最近は様々な分野でICT化、IoT化が進んでいますね。
しかし、ICT教育と言われても実際は何をどうしたらいいのかわからず、時間もないことから地方では全くICT化が進んでいないのが現状です。
とはいえ、いずれやってくるICTの波。
この記事ではICT教育のメリットをお伝えし、「ICTも悪くないかもな」と思ってもらえるよう作成しました。
目次
ICT教育とは
ICT(Information and Communication Technology)とは、情報通信技術を意味します。
文部科学省によると、
「情報提示のためのICT機器は、出力系(プロジェクタ、プラズマディスプレイ、電子黒板等)、入力系(教科書準拠デジタルコンテンツ、実物投影機、インターネット、地上デジタルテレビ放送、CD-ROM及びDVD等による教育コンテンツ等)の2種類に主に分けられる。」
(出典:文部科学省)
とあります。
例えば、テレビに実物投影機(カメラ)をつないで見本を見せたり、児童生徒のプリントを写したり といったことは、すでに多くの先生方が実践されていると思います。これもICTの活用だということです。
ICTと聞くと難しいイメージですが、実はすでに実践されていたり身の回りにたくさんあったりします。最近では各教室に大型テレビが設置されている学校も多いですね。
デジカメ、書画カメラ、タブレット、スマートフォン・・・
ICTは残らないからダメなのか
よくこんな声を聞きます。
私は、それは逆なのではと思っています。
ICTは残ります!黒板よりも!
テレビやスクリーンは黒板に比べ面積が小さいので情報量も減ってしまいます。

---*---

**指示文 1**
記録の最初の行から始め、「Action: coord(195,88)」を含む行で止めて、その行までをそのまま書き写すこと。画像は答えに入れないでください。

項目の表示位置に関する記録
---*---

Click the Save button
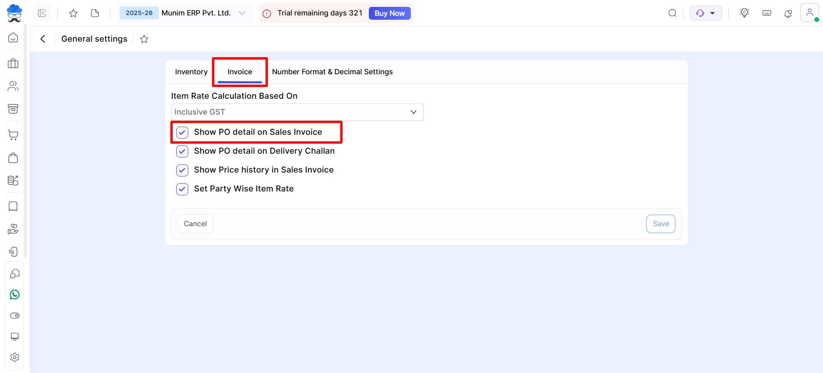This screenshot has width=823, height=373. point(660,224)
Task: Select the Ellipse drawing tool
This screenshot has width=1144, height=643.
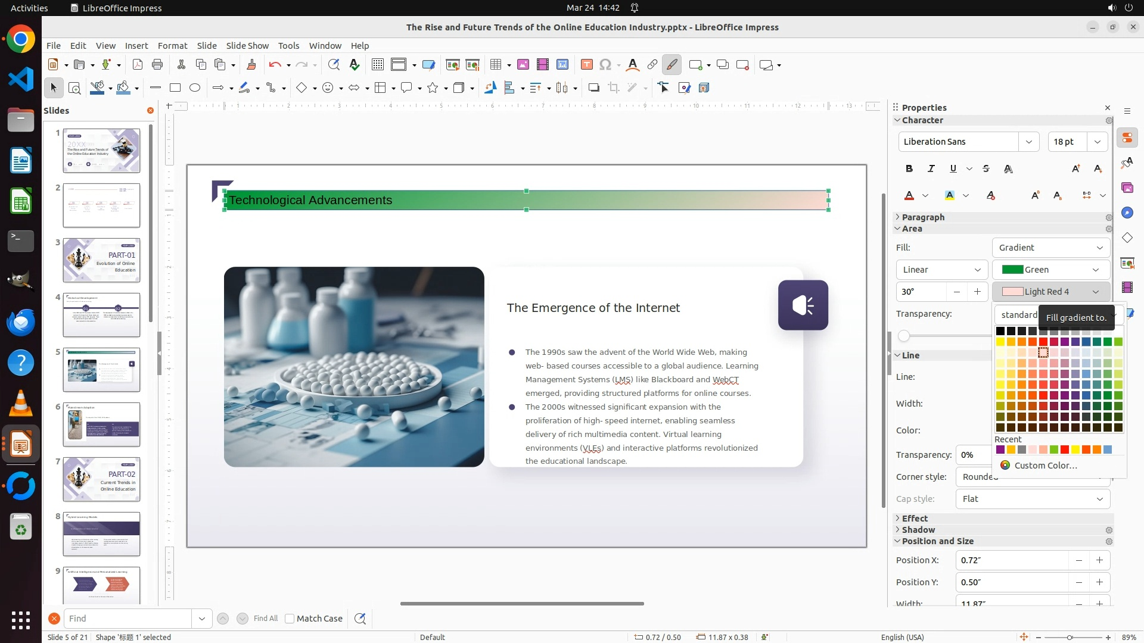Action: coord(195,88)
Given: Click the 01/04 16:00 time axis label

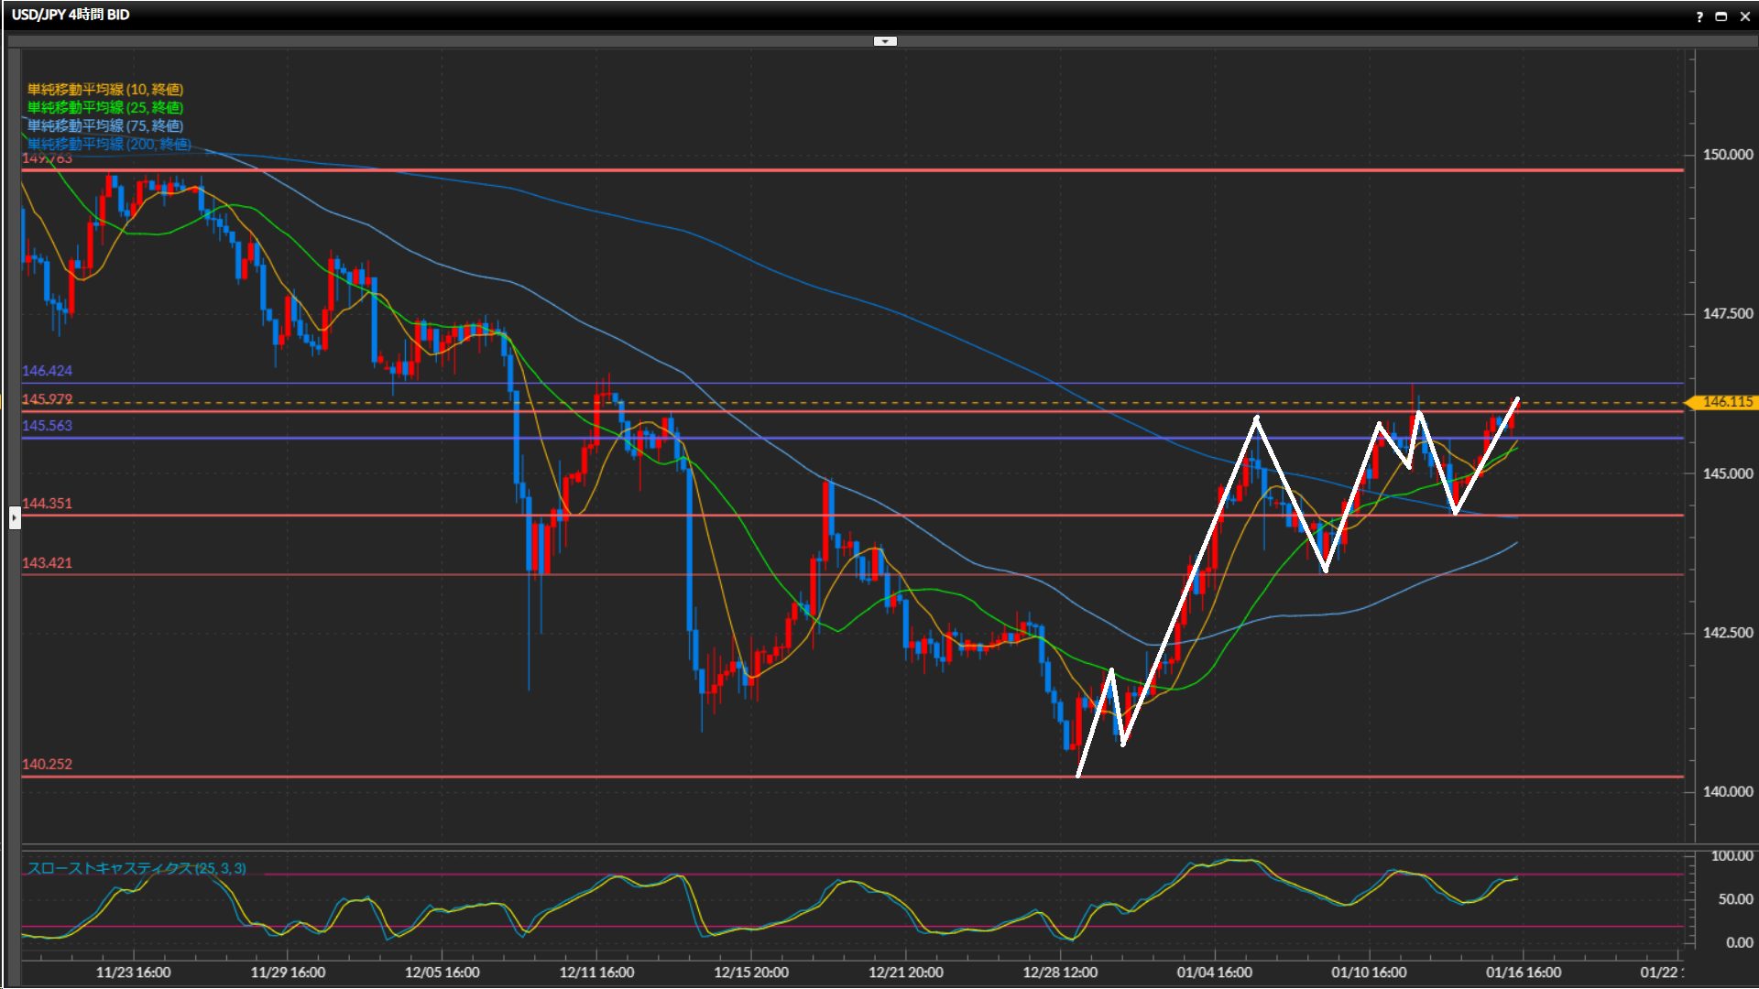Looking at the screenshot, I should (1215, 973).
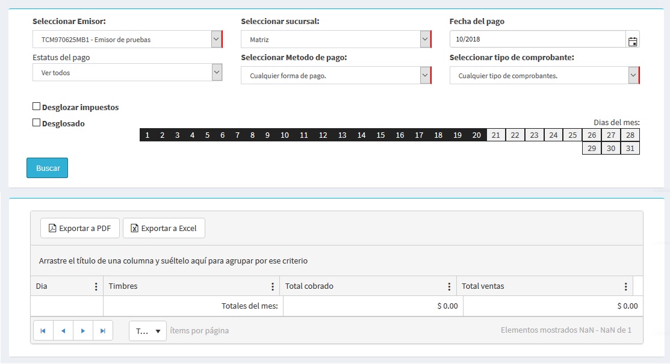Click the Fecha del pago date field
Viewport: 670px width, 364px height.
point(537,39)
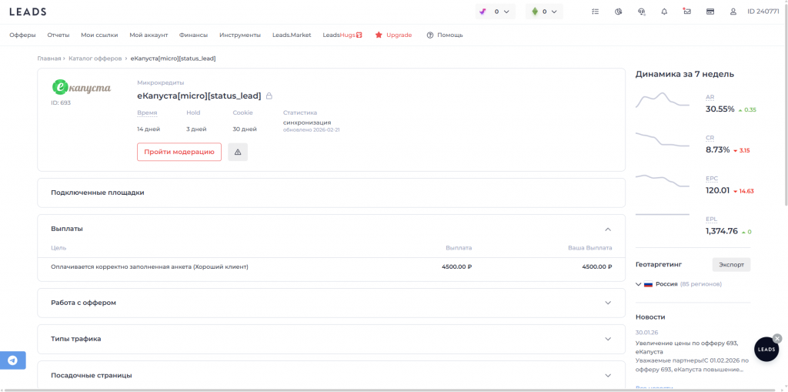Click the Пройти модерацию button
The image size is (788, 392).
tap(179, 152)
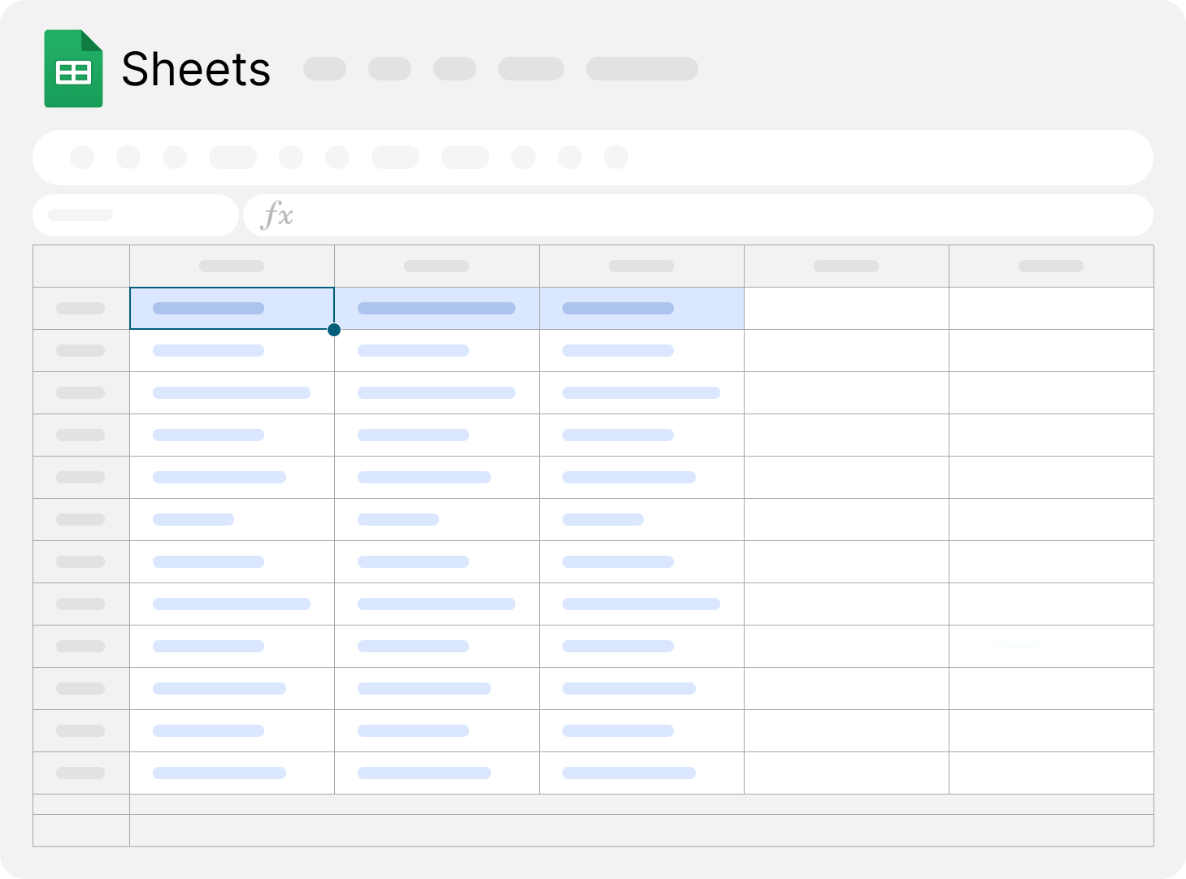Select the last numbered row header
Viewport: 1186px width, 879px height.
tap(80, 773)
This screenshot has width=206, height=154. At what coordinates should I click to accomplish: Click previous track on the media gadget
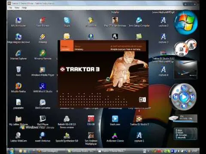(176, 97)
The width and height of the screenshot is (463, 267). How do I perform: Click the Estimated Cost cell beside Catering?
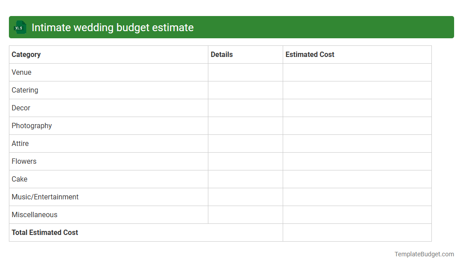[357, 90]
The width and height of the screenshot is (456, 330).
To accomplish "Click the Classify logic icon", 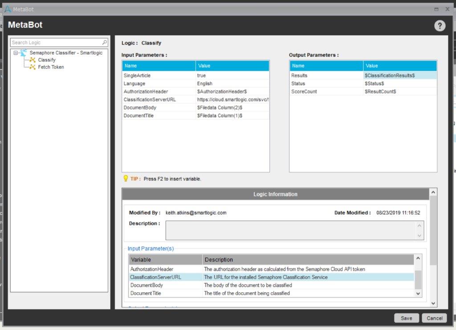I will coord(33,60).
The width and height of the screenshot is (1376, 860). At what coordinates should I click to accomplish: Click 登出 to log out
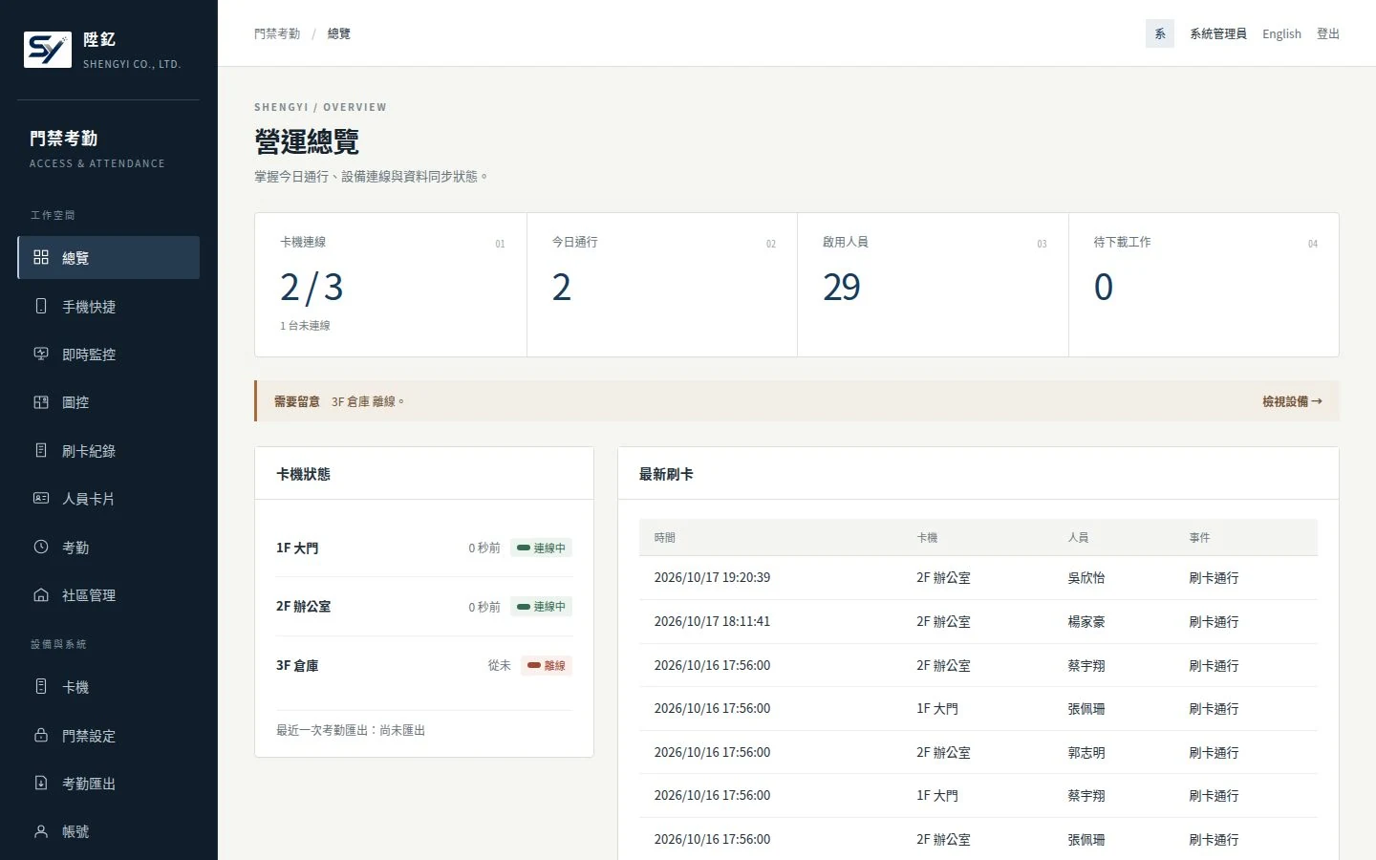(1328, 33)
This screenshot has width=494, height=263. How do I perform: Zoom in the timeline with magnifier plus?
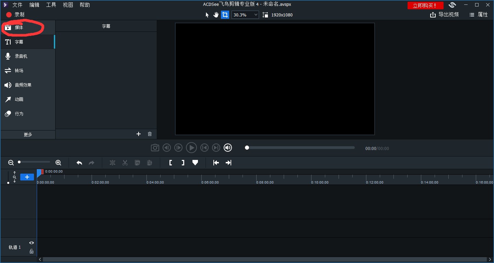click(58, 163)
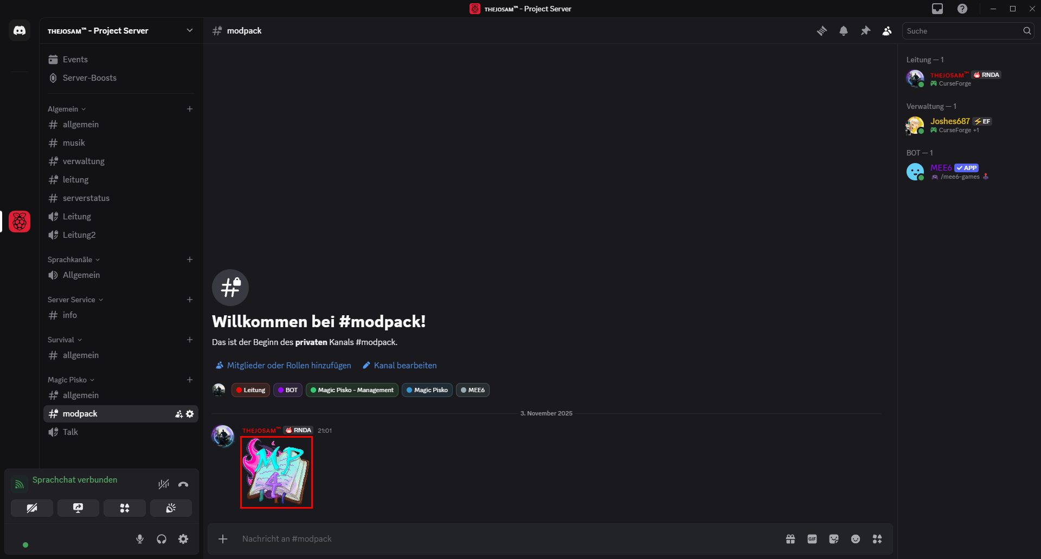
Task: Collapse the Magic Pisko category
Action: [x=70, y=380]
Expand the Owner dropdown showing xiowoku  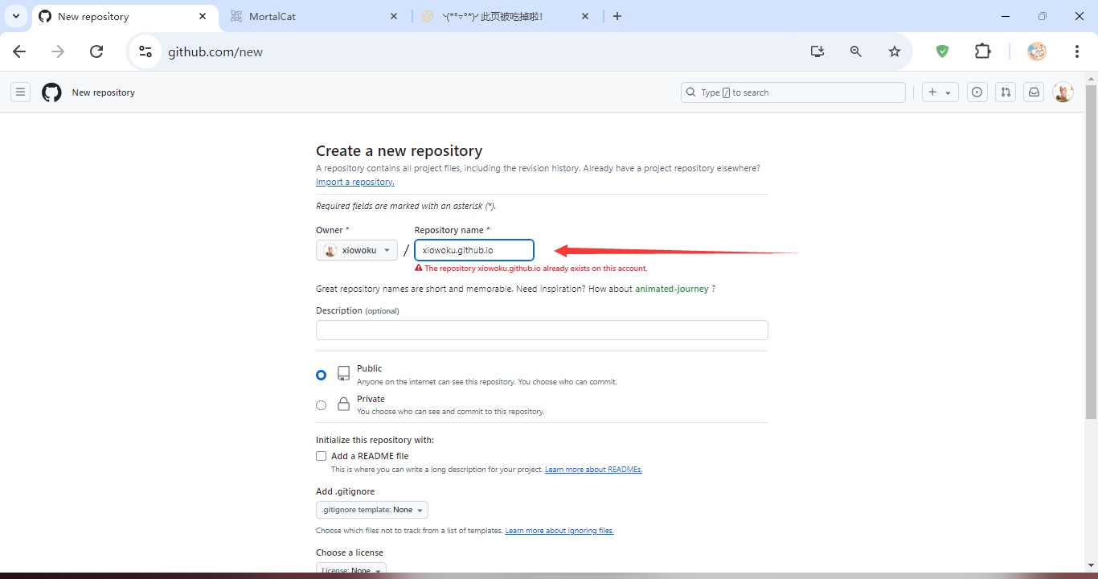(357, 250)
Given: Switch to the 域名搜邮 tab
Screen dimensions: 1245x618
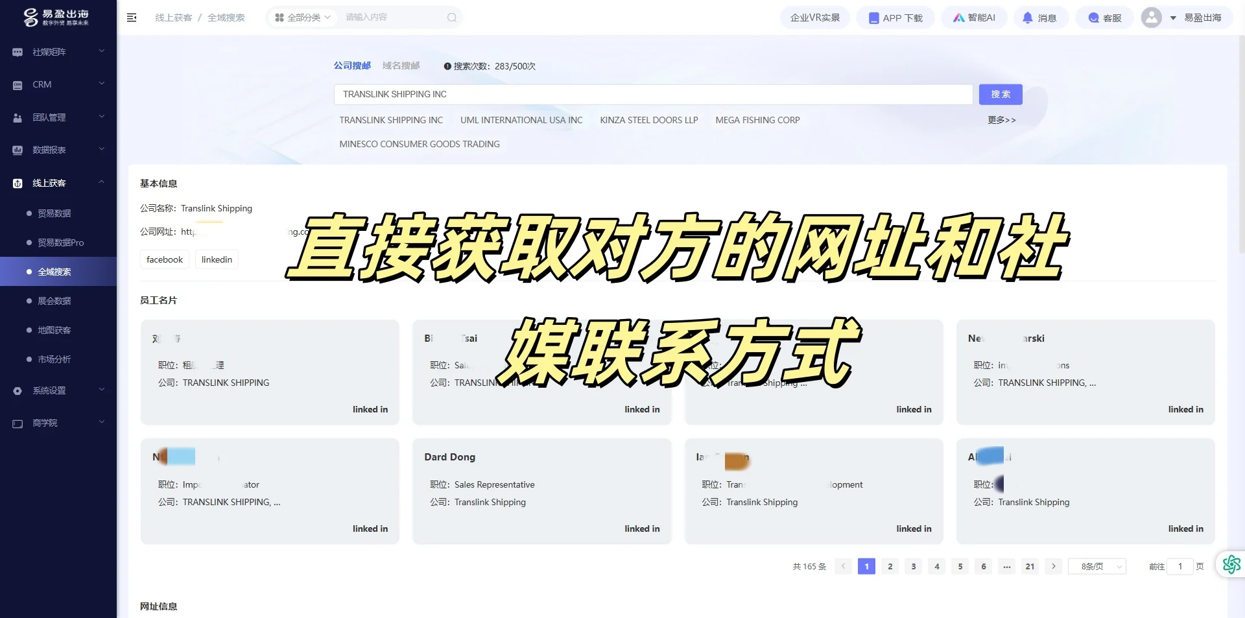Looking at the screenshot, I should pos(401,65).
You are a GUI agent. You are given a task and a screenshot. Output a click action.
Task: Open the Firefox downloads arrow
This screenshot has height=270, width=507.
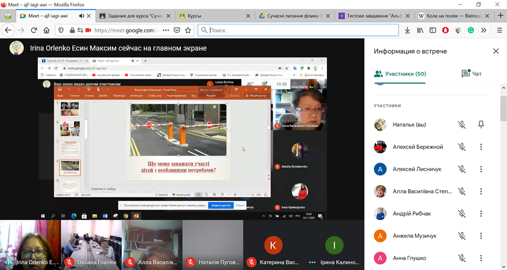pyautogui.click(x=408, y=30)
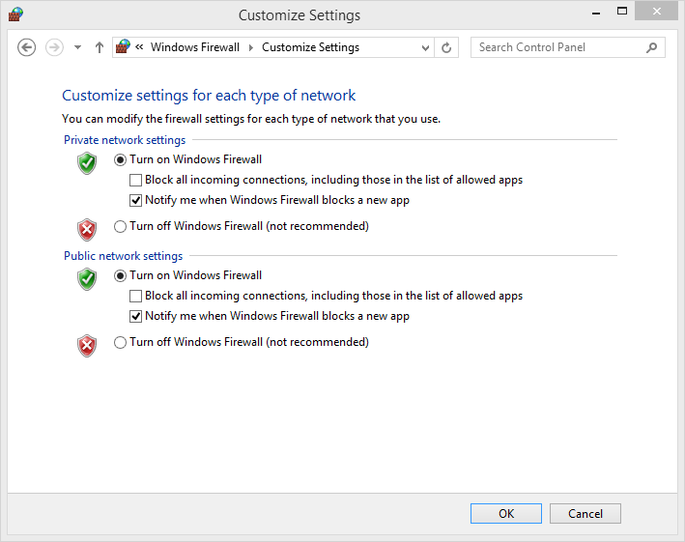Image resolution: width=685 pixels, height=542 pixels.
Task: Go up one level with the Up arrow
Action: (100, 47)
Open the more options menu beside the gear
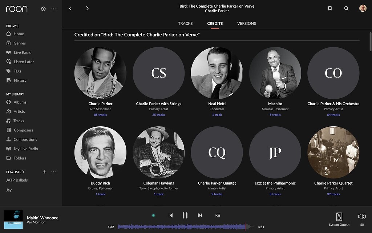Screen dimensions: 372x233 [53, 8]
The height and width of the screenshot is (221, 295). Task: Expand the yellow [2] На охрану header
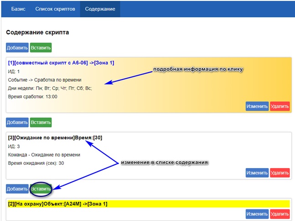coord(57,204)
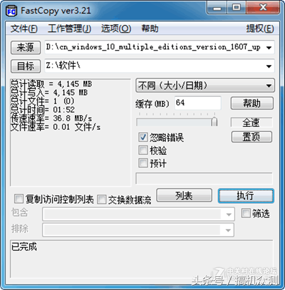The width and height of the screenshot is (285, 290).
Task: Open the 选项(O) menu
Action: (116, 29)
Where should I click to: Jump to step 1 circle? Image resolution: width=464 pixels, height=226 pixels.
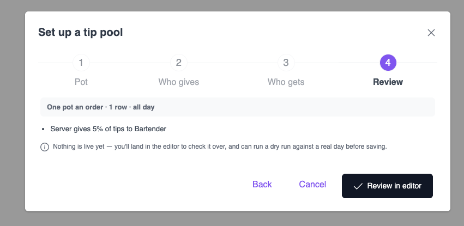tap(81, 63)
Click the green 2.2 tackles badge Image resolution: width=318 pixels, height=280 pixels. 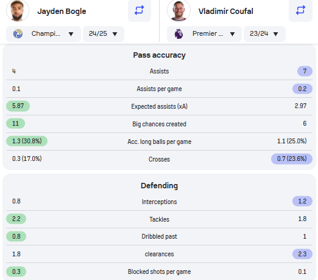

---*---

**指示文 2**
ICT教育についての文章を、最初から最後まで一字一句変えずに引用せよ。

**解答出力 1**
Click the Save button
This screenshot has width=823, height=373. point(660,224)
Task: Select the Ellipse drawing tool
This screenshot has width=1144, height=643.
Action: coord(195,88)

**解答出力 2**
最近は様々な分野でICT化、IoT化が進んでいますね。
しかし、ICT教育と言われても実際は何をどうしたらいいのかわからず、時間もないことから地方では全くICT化が進んでいないのが現状です。
とはいえ、いずれやってくるICTの波。
この記事ではICT教育のメリットをお伝えし、「ICTも悪くないかもな」と思ってもらえるよう作成しました。
目次
ICT教育とは
ICT(Information and Communication Technology)とは、情報通信技術を意味します。
文部科学省によると、
「情報提示のためのICT機器は、出力系(プロジェクタ、プラズマディスプレイ、電子黒板等)、入力系(教科書準拠デジタルコンテンツ、実物投影機、インターネット、地上デジタルテレビ放送、CD-ROM及びDVD等による教育コンテンツ等)の2種類に主に分けられる。」
(出典:文部科学省)
とあります。
例えば、テレビに実物投影機(カメラ)をつないで見本を見せたり、児童生徒のプリントを写したり といったことは、すでに多くの先生方が実践されていると思います。これもICTの活用だということです。
ICTと聞くと難しいイメージですが、実はすでに実践されていたり身の回りにたくさんあったりします。最近では各教室に大型テレビが設置されている学校も多いですね。
デジカメ、書画カメラ、タブレット、スマートフォン・・・
ICTは残らないからダメなのか
よくこんな声を聞きます。
私は、それは逆なのではと思っています。
ICTは残ります!黒板よりも!
テレビやスクリーンは黒板に比べ面積が小さいので情報量も減ってしまいます。